Aufgaben →
1 – Ersetze im Abschnitt des Lesetexts, der mit den Worten „Sonntag, 14. Juni“ beginnt und mit „wollte er wissen.“ endet, „Türöffnung“ durch „Haustür“. Gib den Abschnitt mit dieser Änderung wieder.
2 – Fasse den Absatz des Lesetexts, der mit „Ich habe ihm dringend abgeraten“ beginnt, in einem kürzeren Satz zusammen, ohne seine wesentlichen Aussagen wegzulassen.

Lesetext →
────────────────────────────────────────
Sonntag, 14. Juni 2009

Schills Geschichte lesenswert?

Gestern war Thomas Schill wieder da, sich eine Antwort abzuholen. Er musste sich zwar nicht bücken, um in die Wohnung zu gelangen, doch füllte er fast die Türöffnung aus.
Ich habe ihm dringend abgeraten, so etwas wie ein Internet-Bürgerzeitung zu beginnen. Sie wird kaum gelesen werden und macht vor allem unglaublich viel Arbeit - und das für nichts und wieder nichts.

"Was dann?", wollte er wissen.
"Weiß ich auch nicht. Mehr Leser hätte eine Klatschseite, doch dann hätten wir auch mehr mit Anwälten und vor Gericht zu tun. Warum wollen Sie überhaupt etwas schreiben?"
Er schaute mich herablassend an und antwortete: "Warum wohl? Weil ich eine Menge weiß."
"Zum Beispiel?"
"Wie Urlauber rumlaufen."
"Wen interessiert das?"
Schill lachte leise. "Mich. Setzen Sie sich mal eine halbe Stunde auf eine der Promenadenbänke und schauen Sie dem Treiben zu."
"Und das ist ein Grund? Schreiben Sie es doch für sich auf und behelligen Sie nicht die Menge, wobei sich fragt, wie klein die Menge sein wird."

Unvermittelt, als hätte er die Bettelei satt, fragte er mich: "Ist Journalist ein Traumberuf?"
────────────────────────────────────────
Gesammeltes Material →
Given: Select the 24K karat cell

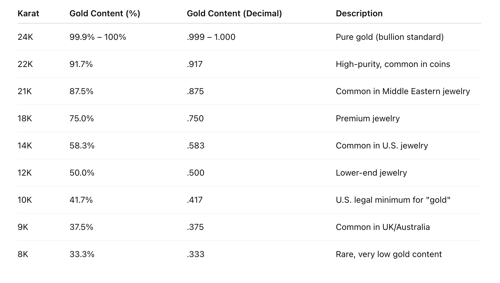Looking at the screenshot, I should point(25,37).
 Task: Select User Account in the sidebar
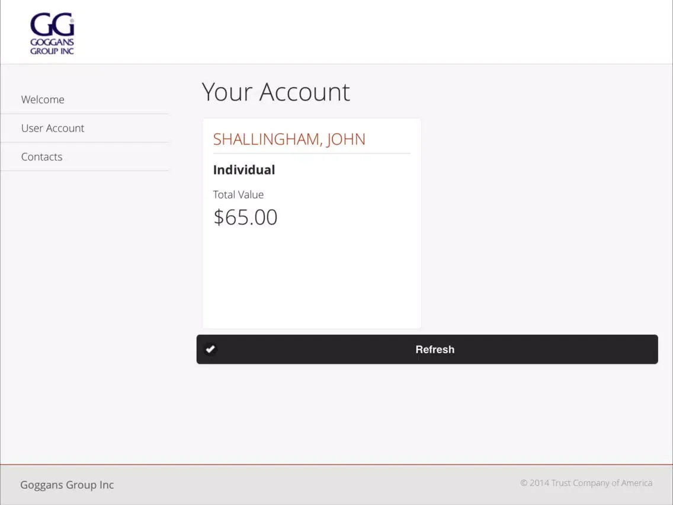coord(53,128)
────────────────────────────────────────
Erwartete Ergebnisse →
1 –
Sonntag, 14. Juni 2009

Schills Geschichte lesenswert?

Gestern war Thomas Schill wieder da, sich eine Antwort abzuholen. Er musste sich zwar nicht bücken, um in die Wohnung zu gelangen, doch füllte er fast die Haustür aus.
Ich habe ihm dringend abgeraten, so etwas wie ein Internet-Bürgerzeitung zu beginnen. Sie wird kaum gelesen werden und macht vor allem unglaublich viel Arbeit - und das für nichts und wieder nichts.

"Was dann?", wollte er wissen.

2 – Schill wurde dringend davon abgeraten, eine Internet-Bürgerzeitung zu beginnen, weil sie kaum gelesen würde und sehr viel Arbeit für nichts und wieder nichts machte.